The Polity V index is also ordinal and hence also nuanced. In its totality, it encompassed 2032 observations. Notably, though, 112 of these observations fell under one of the “standardized authority scores” (Coppedge, Gerring, Knutsen, Lindberg, Teorell, Altman, et al., 2021; Marshall & Gurr, 2020). These include countries with a systemic interruption due to foreign influence, cases of interregnum or anarchy, and countries in transition. Much like all other indicators, there was overwhelming consensus on the top end of the scale. All democracies in the priming data had a score of +9 or above, with the sole exception of France in 1946 which was coded as being in transition.

Again, much like previous indices, the situation was far more complex in the bottom end of the spectrum.
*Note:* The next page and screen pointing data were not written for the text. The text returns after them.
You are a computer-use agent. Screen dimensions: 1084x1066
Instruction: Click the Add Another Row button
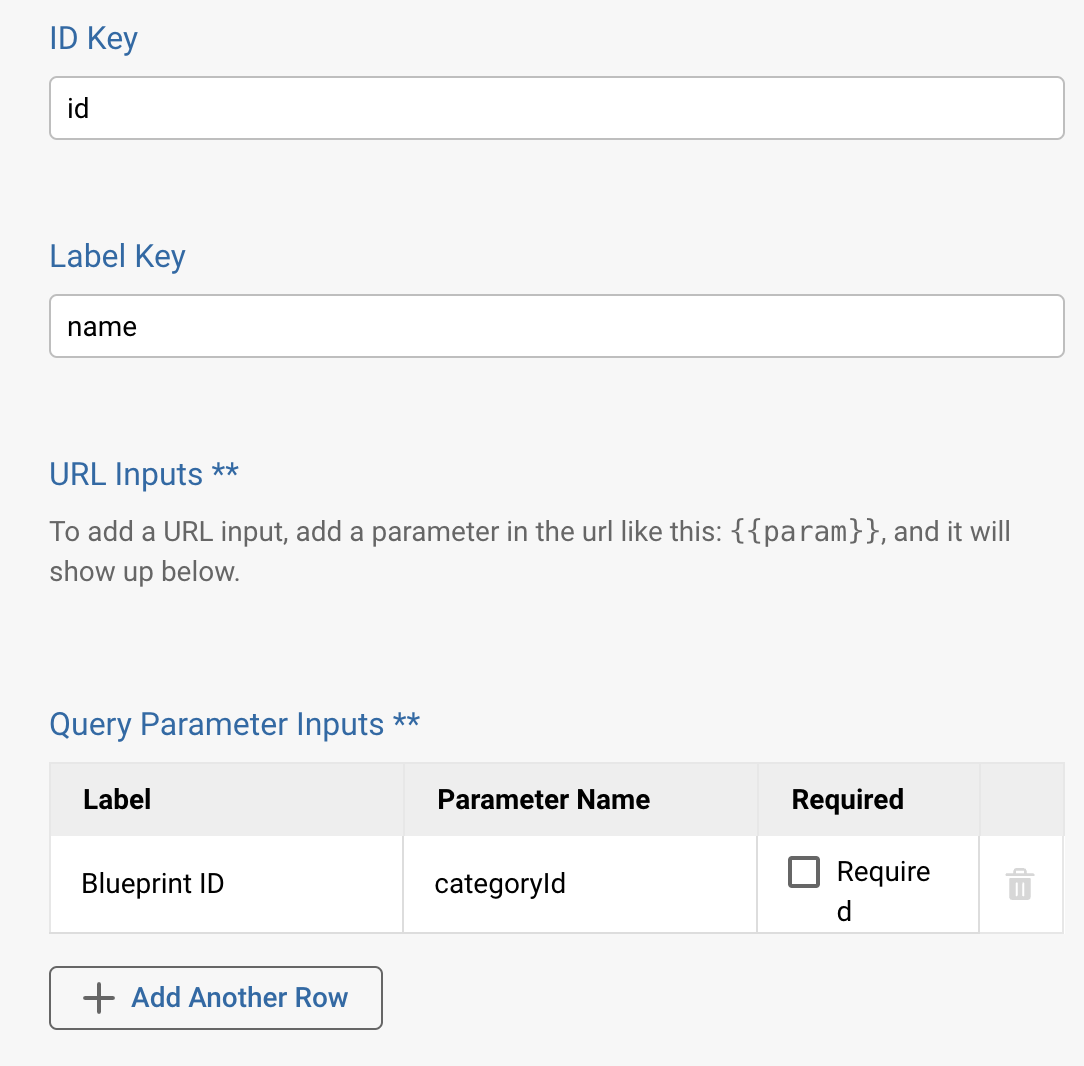[215, 998]
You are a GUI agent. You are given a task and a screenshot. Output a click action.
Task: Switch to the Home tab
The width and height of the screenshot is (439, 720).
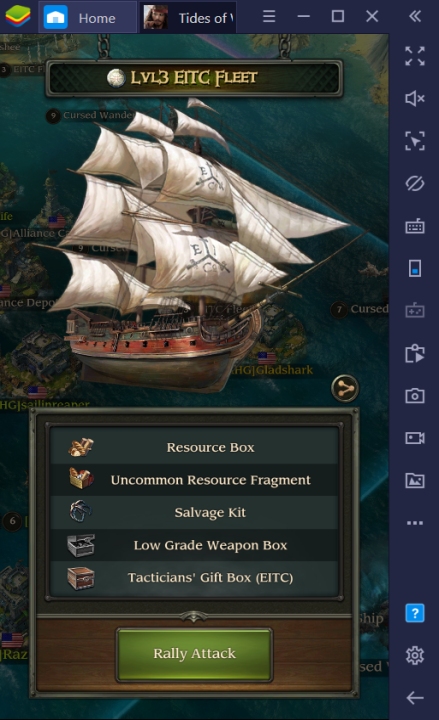click(x=87, y=17)
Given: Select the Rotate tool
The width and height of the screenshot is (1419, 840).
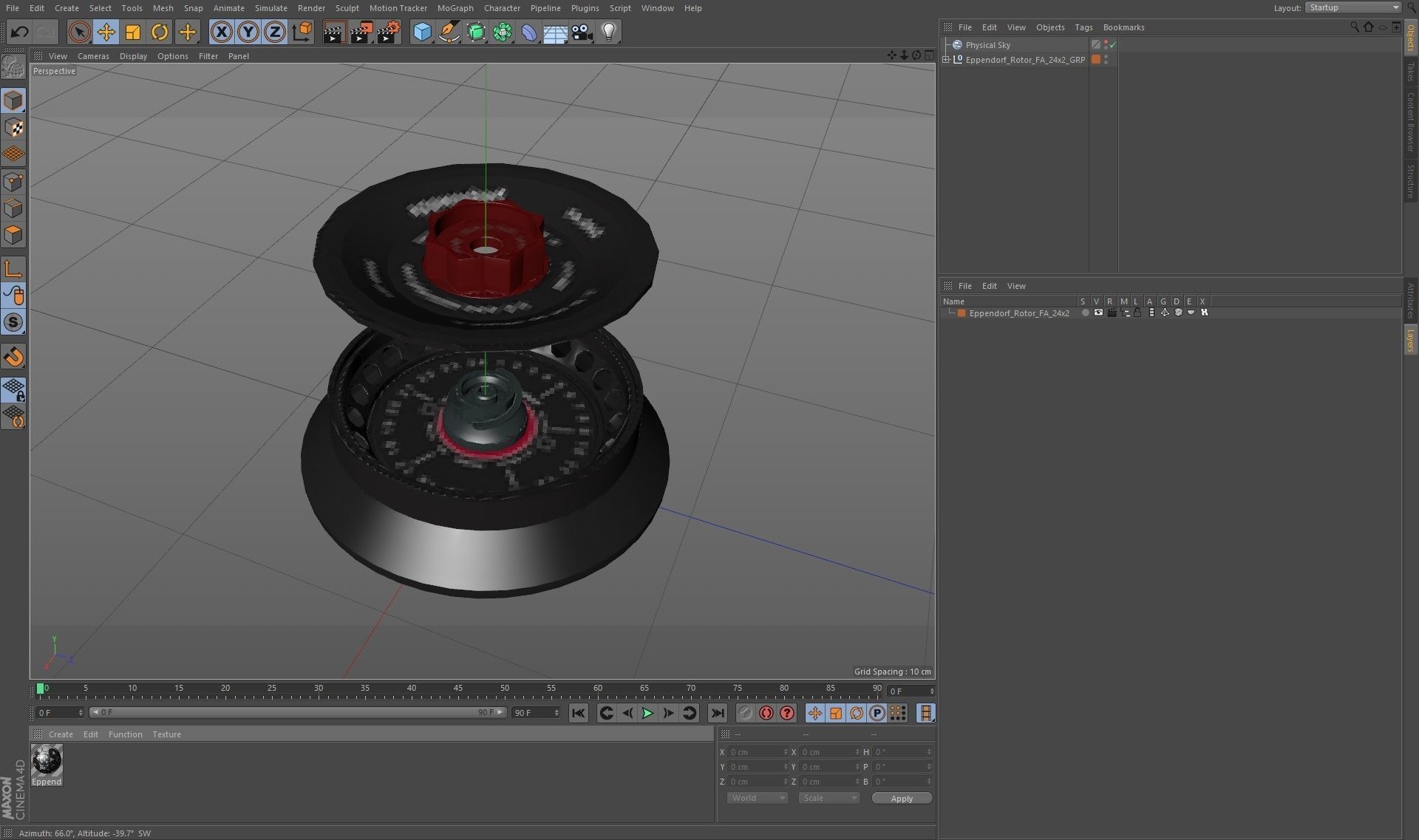Looking at the screenshot, I should coord(160,32).
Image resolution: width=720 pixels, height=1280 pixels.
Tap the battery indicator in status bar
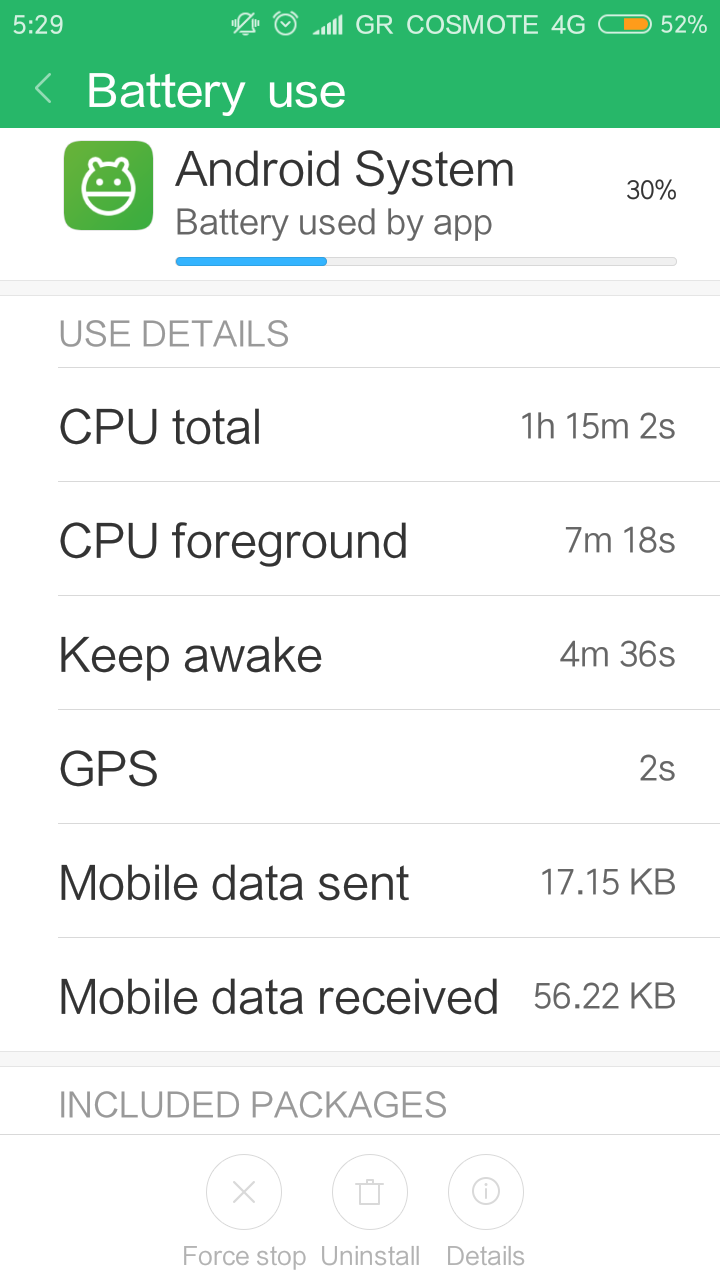click(x=624, y=24)
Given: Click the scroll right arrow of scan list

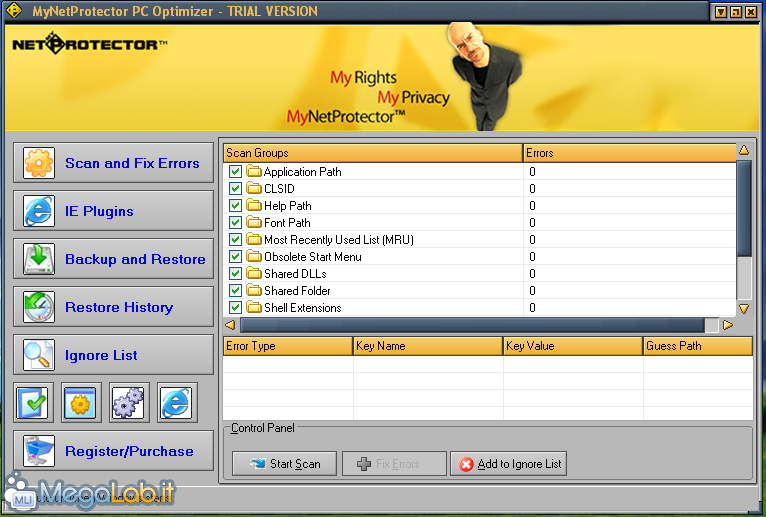Looking at the screenshot, I should pos(727,325).
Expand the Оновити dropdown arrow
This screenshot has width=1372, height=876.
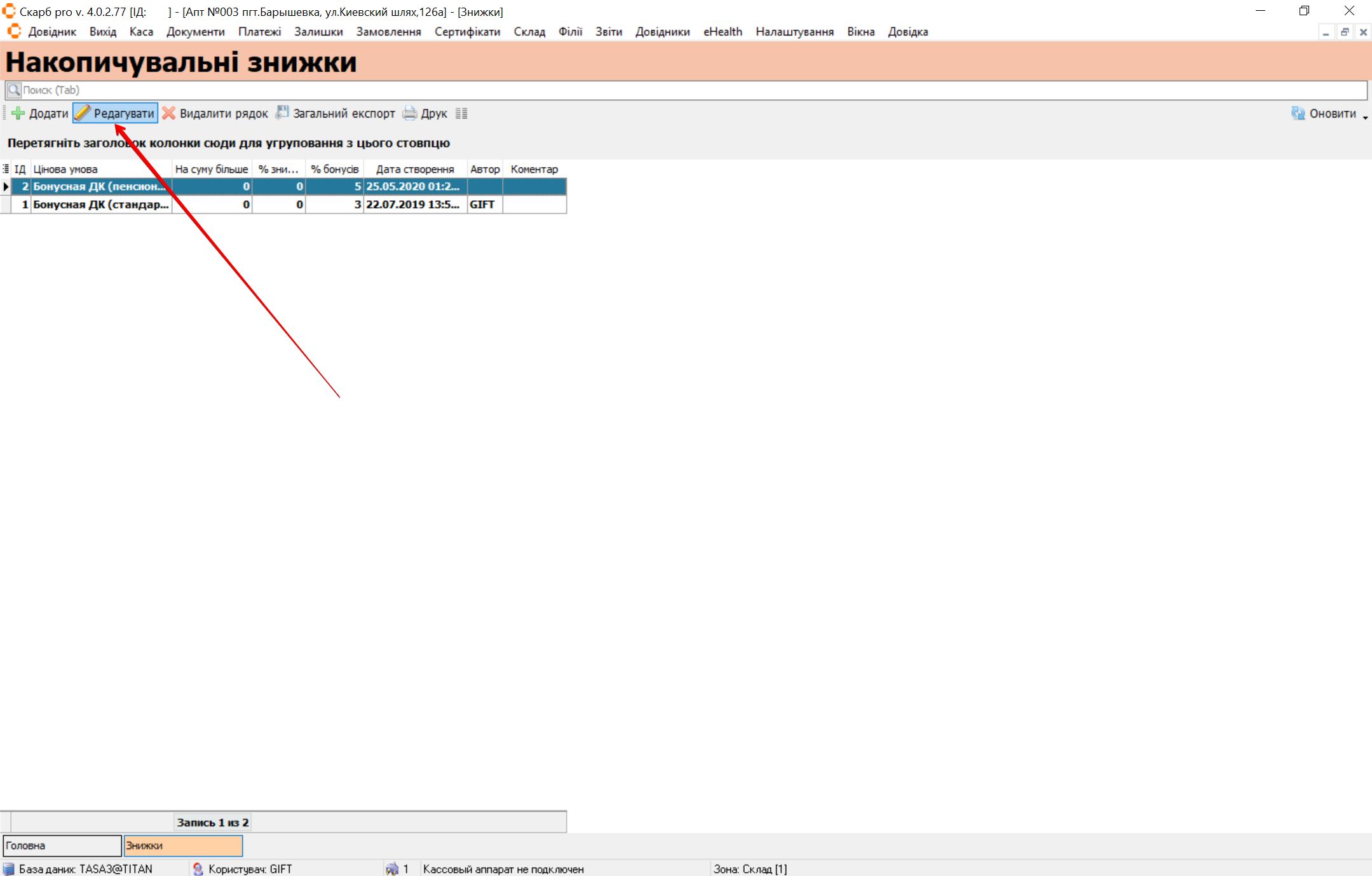point(1365,117)
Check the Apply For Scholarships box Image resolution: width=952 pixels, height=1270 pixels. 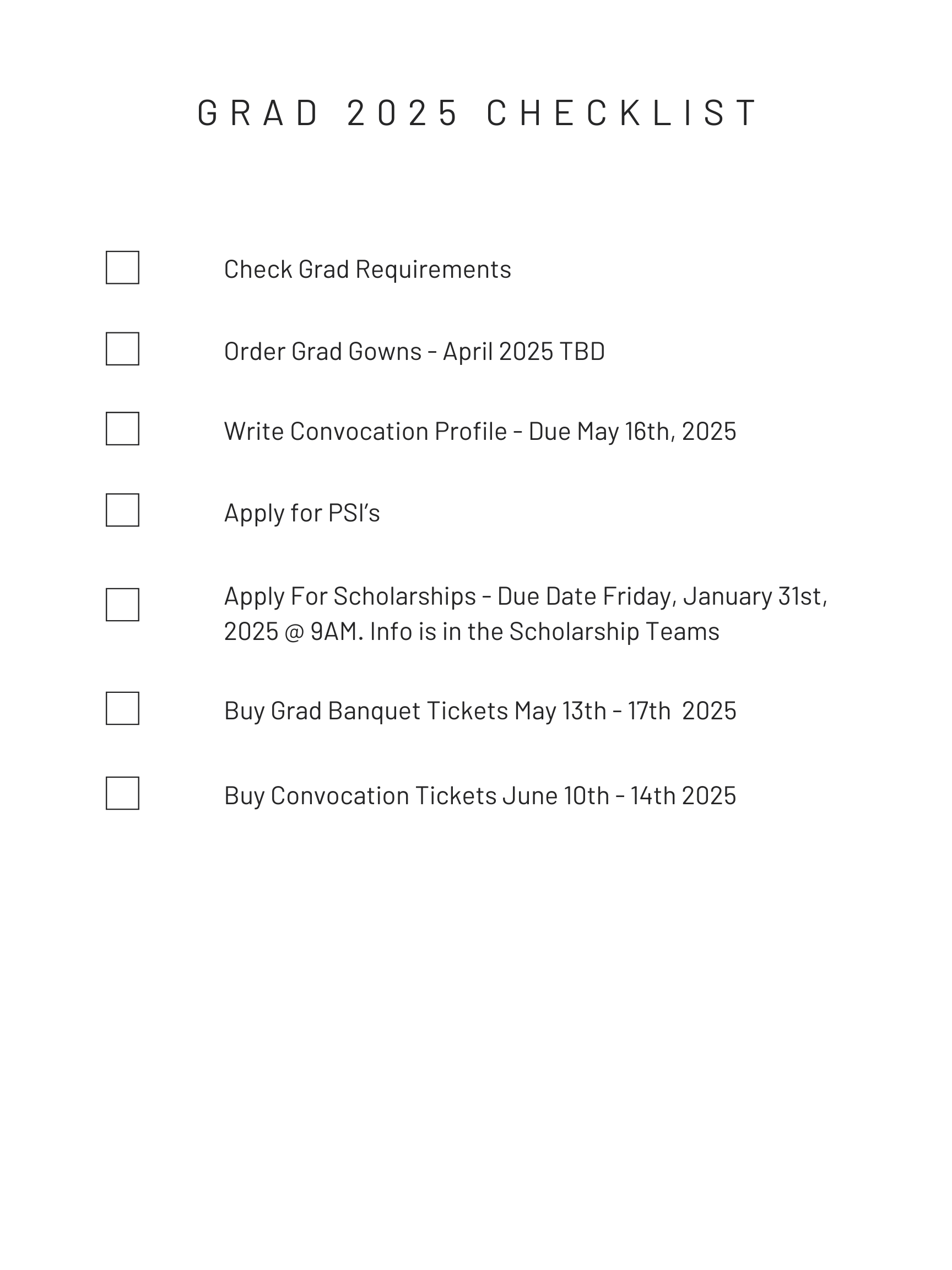coord(122,605)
Nearly 7% of all observations identified as autocracies in the priming data were coded as being part of the aforementioned standardized group. A vast majority of the remaining observations, i.e. around 91%, were given a Polity rating of -6 or lower. Around another 7.5% scored between -5 and -3, which would put them in the low end of the anocracy category as established by the Polity Project. However, 1.4% scored between 0 and +4 and one observation scored a +8. This last case relates to Greece in 1944 and has been discussed before. As mentioned in Section 2, the aggregation rule of the Polity IV and V indices is methodologically problematic. By weighing all regimes equally and using an additive rule, there are doubtful classifications at the lower end of the scale (Gründler & Krieger, 2020; Munck & Verkuilen, 2002; Teorell et al., 2019), a conclusion that is supported by other indicators (Coppedge, Gerring, Knutsen, Lindberg, Teorell, Alizada, et al., 2021). Apart from the sole cases of Greece om 1944 and Uganda in 1980, which have already been discussed, all other regimes selected as autocracies in the priming data and with a Polity score above 0 were not coded as democratic by any other indicator discussed in this section.

Summary

Table 1 - Consensus between priming data and other indicators Notes: This table summarizes the rate of overlap between the share of country-year observations that were labeled “autocratic” or “democratic” and classified as such by alternative indices. The Polity score does not include countries that were labelled with the “standardized authority scores” (Coppedge, Gerring, Knutsen, Lindberg, Teorell, Altman, et al., 2021; Marshall & Gurr, 2020).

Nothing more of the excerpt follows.